Merge lp:~mbp/launchpad/391780-markdown into lp:launchpad
- 391780-markdown
- Merge into devel
Status: | Merged |
---|---|
Approved by: | Martin Pool |
Approved revision: | no longer in the source branch. |
Merged at revision: | 14384 |
Proposed branch: | lp:~mbp/launchpad/391780-markdown |
Merge into: | lp:launchpad |
Diff against target: |
225 lines (+90/-4) 7 files modified
lib/lp/app/browser/stringformatter.py (+26/-1) lib/lp/app/browser/tests/test_stringformatter.py (+50/-0) lib/lp/registry/browser/person.py (+3/-1) lib/lp/registry/templates/product-index.pt (+3/-2) lib/lp/services/features/flags.py (+6/-0) setup.py (+1/-0) versions.cfg (+1/-0) |
To merge this branch: | bzr merge lp:~mbp/launchpad/391780-markdown |
Related bugs: |
Reviewer | Review Type | Date Requested | Status |
---|---|---|---|
Raphaël Badin (community) | Approve | ||
Review via email: mp+82832@code.launchpad.net |
Commit message
[r=rvb][bug=391780][incr] Markdown markup in project and user home pages
Description of the change
Support Markdown markup in project and user home pages, per bug 391780.
Martin Pool (mbp) wrote : | # |
thanks for all these reviews.
this is not quite ready to land, with some issues still discussed on the bug.
Thank you for timing this - of course we have to do that first.
That's a good point that constructing the instance seems expensive. I
was worried by your timings until I realized you're actually measuring
1000 iterations. On my machine:
"a *b* a" is 0.246ms
10 plain text lines - 0.34ms
100 indented code lines - 0.4ms
100 lines with inline emphasis and links - 29ms
1000 lines with markup - 306ms
So for really large amounts of text it is starting to eat up a fair
amount of our render budget, but for more realistic amounts it will be
ok. Perhaps in a future release we can render on the client (if the
client is smart) and then actually take net load off the server.
Alexander Regueiro (alexreg) wrote : | # |
I'm not sure the efficiency here is a big problem, though it does intrigue me.

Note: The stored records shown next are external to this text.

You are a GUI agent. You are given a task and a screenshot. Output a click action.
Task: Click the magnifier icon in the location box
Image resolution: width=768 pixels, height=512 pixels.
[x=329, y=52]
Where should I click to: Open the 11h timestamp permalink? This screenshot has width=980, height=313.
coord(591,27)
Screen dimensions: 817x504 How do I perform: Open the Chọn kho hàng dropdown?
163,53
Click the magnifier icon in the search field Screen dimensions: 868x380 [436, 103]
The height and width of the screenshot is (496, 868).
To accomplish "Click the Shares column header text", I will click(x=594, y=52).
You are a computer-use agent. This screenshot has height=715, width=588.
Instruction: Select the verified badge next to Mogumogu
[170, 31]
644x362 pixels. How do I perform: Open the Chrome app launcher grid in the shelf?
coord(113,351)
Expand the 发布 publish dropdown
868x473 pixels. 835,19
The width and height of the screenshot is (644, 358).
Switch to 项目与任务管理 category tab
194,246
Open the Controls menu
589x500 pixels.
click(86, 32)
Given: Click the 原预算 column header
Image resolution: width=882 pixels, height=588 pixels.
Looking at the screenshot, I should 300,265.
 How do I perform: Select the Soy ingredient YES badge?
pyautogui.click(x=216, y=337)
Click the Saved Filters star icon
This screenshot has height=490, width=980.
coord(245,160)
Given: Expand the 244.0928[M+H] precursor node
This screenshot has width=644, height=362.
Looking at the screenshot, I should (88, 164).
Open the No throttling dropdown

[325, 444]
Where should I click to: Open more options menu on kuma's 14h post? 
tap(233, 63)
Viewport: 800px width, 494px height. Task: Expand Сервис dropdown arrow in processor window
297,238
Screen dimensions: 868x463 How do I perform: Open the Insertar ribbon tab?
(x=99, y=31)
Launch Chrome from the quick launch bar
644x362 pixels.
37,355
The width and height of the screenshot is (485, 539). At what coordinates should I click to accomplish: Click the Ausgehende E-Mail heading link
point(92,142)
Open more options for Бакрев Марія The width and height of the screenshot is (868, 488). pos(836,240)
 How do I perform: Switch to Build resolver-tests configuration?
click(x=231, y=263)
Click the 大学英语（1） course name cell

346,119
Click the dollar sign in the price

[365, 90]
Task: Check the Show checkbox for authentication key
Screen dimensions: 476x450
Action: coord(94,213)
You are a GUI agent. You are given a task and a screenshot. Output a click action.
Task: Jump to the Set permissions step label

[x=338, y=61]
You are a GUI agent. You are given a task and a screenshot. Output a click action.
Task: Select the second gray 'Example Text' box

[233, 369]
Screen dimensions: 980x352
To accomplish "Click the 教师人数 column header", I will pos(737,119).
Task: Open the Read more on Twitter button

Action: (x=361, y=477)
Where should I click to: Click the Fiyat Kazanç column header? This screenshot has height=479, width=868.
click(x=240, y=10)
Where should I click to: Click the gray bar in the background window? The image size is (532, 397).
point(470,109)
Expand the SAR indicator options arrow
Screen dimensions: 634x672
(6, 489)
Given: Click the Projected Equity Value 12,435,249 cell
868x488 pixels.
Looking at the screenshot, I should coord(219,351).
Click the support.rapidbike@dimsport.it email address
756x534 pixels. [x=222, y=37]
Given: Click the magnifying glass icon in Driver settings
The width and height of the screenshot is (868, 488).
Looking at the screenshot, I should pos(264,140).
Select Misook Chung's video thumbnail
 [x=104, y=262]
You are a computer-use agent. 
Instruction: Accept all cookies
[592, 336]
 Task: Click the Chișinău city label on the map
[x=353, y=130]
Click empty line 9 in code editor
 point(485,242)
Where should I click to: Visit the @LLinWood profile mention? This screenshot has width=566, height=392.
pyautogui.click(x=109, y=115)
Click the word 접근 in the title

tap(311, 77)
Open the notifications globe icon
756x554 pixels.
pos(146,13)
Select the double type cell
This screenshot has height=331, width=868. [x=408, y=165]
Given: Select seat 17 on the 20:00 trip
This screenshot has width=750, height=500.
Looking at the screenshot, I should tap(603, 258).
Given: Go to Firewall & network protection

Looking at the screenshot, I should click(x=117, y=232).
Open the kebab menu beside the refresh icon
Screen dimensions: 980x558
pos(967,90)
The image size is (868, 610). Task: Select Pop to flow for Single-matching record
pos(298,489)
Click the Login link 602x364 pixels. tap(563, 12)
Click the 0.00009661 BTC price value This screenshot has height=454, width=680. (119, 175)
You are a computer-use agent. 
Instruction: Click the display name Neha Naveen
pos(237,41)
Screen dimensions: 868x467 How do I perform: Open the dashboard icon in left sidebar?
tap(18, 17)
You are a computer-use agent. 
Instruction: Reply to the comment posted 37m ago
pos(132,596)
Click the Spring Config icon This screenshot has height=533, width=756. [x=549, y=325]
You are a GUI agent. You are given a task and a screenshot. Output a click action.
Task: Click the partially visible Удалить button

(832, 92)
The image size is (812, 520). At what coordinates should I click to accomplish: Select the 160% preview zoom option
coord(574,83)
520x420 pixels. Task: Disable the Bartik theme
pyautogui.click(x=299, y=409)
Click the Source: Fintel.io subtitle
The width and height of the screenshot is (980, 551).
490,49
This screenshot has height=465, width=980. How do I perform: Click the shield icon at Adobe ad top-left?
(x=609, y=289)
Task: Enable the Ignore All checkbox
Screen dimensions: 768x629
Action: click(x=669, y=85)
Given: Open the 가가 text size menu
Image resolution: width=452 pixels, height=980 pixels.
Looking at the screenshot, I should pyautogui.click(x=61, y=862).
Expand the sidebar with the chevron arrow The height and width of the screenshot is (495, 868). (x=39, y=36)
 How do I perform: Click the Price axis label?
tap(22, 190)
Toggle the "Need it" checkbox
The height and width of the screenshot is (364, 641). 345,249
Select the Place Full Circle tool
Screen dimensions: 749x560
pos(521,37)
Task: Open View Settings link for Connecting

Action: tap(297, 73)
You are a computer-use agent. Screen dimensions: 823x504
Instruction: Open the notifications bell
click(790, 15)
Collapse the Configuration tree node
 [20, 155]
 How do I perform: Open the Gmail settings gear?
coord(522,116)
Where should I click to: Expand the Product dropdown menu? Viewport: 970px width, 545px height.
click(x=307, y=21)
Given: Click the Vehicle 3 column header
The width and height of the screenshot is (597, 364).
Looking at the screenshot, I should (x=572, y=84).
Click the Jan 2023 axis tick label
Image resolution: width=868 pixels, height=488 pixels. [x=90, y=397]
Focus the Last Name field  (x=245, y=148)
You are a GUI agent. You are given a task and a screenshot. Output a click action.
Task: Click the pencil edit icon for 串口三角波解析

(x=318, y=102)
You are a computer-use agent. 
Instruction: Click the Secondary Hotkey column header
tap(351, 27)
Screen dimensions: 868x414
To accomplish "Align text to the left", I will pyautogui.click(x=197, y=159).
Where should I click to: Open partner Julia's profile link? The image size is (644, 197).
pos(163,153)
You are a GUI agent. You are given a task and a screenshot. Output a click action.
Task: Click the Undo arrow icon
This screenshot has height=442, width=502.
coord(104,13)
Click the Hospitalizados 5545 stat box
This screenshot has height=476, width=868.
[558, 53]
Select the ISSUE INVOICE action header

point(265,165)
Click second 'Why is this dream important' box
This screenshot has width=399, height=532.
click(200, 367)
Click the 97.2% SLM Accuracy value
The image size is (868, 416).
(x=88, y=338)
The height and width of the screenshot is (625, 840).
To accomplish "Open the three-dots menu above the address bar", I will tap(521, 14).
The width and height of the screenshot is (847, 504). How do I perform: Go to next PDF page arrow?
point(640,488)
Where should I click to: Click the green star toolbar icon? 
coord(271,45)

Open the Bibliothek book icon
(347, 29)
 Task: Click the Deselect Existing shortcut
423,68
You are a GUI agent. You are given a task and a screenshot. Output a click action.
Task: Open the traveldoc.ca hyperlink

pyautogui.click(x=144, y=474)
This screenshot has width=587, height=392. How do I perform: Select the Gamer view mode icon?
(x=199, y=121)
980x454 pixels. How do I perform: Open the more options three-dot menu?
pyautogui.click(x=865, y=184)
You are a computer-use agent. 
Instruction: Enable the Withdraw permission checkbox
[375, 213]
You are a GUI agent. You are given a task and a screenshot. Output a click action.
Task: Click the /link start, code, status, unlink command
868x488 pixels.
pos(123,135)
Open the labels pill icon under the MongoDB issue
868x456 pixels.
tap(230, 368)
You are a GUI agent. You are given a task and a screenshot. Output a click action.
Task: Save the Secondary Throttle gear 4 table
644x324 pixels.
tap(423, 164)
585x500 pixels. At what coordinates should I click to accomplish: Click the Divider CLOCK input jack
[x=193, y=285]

Which Python library are you using for Markdown rendering? There exist efficient C libraries, if it would make a difference.
Huw Wilkins (huwshimi) wrote : | # |
@mbp one thing we'll need to do is style this content (for all the different types of elements Markdown generates). The consideration here is that this is a user controlled content block. We'll want to style the elements here slightly differently to how we style the same elements elsewhere (or at least have the ability to do so).
I guess to make that happen it would be easiest if the element wrapping the markdown content had the class "markdown".
Martin Pool (mbp) wrote : | # |
alexreg python-markdown 2.0.3.
i think we can safely keep the option of a C rewrite in our pocket until later.
Martin Pool (mbp) wrote : | # |
I think what still needs to be done before the first tranche can land is:
* make links in the output be rel=nofollow
and good to in the first landing or soon after
* put some kind of css marker on markdown formatted content
* update to Markdown 2.1beta so we can have nl2br
* add patterns for things that are currently linkified by launchpad (bug N etc)
Alexander Regueiro (alexreg) wrote : | # |
Fair enough. Let's wait until efficiency proves itself as a problem in that case.
All four points seem quite sensible, though I think the last one won't prove too useful until we get wiki support in Launchpad (which I hope to have a go at soon). On project summary pages -- the only current application afaik -- there's no rush probably.
Martin Pool (mbp) wrote : | # |
Linkifying text like 'bug 391780' is important otherwise this will be a regression compared to the way text is currently displayed. Though, it is probably fairly unlikely that kind of text occurs in project or person home pages, so perhaps it's not crucial. It would be important for bug comments.
Martin Pool (mbp) wrote : | # |
When I tested again with Markdown 2.1.0 (now in lp-sourcedeps), I see a bit of difference in creating a formatter object every time vs reusing it, but not such a drastic difference that I think we have to worry about it right now::
mbp@joy% ./bin/py -m timeit -r10 -s 'import markdown' 'markdown.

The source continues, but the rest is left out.